VERO BEACH, Fla. -- Five things to know about the Los Angeles Dodgers:
1. So the Dodgers didn't sign that middle-of-the-lineup hitter they badly wanted. So Carlos Lee and Alfonso Soriano signed elsewhere. So, with center fielder Juan Pierre and shortstop Rafael Furcal atop the lineup, Dodgers general manager Ned Colletti still sees good things for an offense that ranked fourth in the NL last season with 820 runs scored. "I think we'll produce a lot of runs," Colletti says. "Offensively, I think we might be better than we were a year ago. I like the idea of Pierre and Furcal at the top. I'm not sure Jeff Kent was healthy one day last year. And the kids gained a world of experience."
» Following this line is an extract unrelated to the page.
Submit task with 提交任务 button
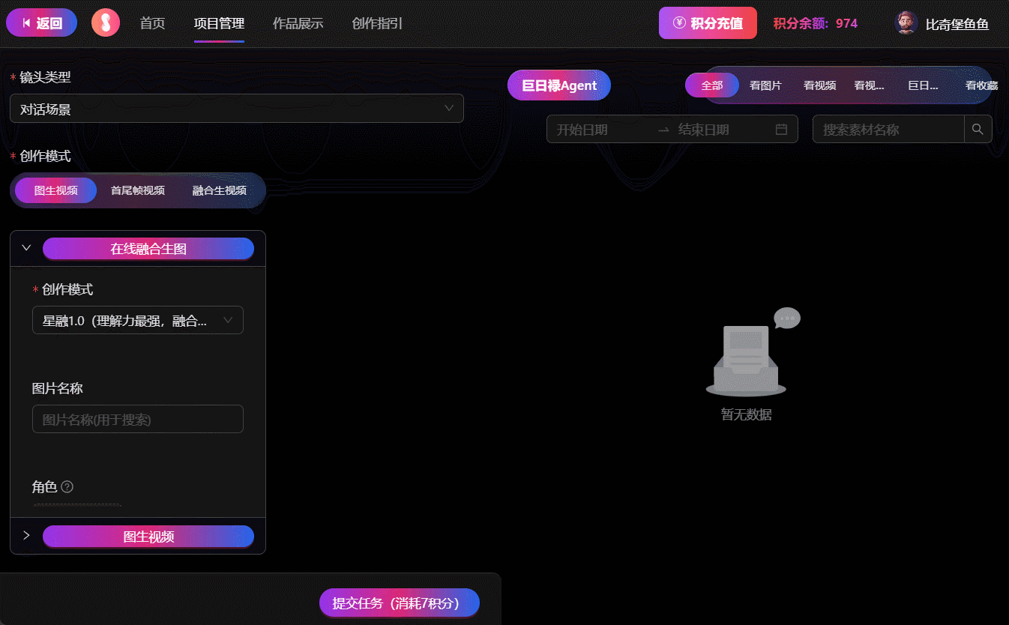The height and width of the screenshot is (625, 1009). click(399, 603)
2. New left fielder Luis Gonzalez is capable of making more noise offensively than many people think. No, at 39, he's not the slugger who is going to hit 45 or 50 homers a season any more. But he did rank second in the NL with 52 doubles last season, which means he remains capable of collecting key RBI or putting himself into scoring position. And staying in the NL West was smart. Gonzalez's doubles come more into play in a division with big outfields -- Coors Field, Dodger Stadium, Petco Park. He should find the gaps often, and he'll fit right in: Last year's Dodgers cracked 307 doubles, highest total in franchise history.
3. The health of Kent and Nomar Garciaparra -- among others, of course -- is no small issue. In the first half of last season, Dodgers players spent 639 days on the disabled list -- second-highest total in the majors behind Washington (846) -- according to STATS, LLC. The club was healthier in the second half (428 disabled list days) and the club's total of 1,067 DL days was the fourth-highest in the majors.
4. Sophomore slump? Given how important catcher Russell Martin and outfielder Andre Ethier are to this year's club, the Dodgers hope not. Colletti lists "how the second-year players respond" as one thing he's watching closely in camp this spring.
5. What the Dodgers mostly need to settle between now and opening day is who fills out the rotation behind Jason Schmidt, Derek Lowe, Brad Penny and Randy Wolf and how the middle relief sets up. Candidates abound for the fifth starter's job: Chad Billingsley, Mark Hendrickson, Hong-Chih Kuo, Brett Tomko, D.J. Houlton, Greg Miller and Eric Stults among them. Manager Grady Little is in no rush to name a fifth starter, saying that might not come until the end of March. "Looking at the personnel, you can see why we feel some of those decisions are going to come down to the end," the skipper says. He also wants to name a "sixth" starter -- in other words, identify someone to step in when a health issue arises with one of the five other starters -- something every team faces at some point. One point of emphasis this spring: extending the starters to 95 to 100 pitches by opening day. Last year's Dodgers threw only one complete game all season.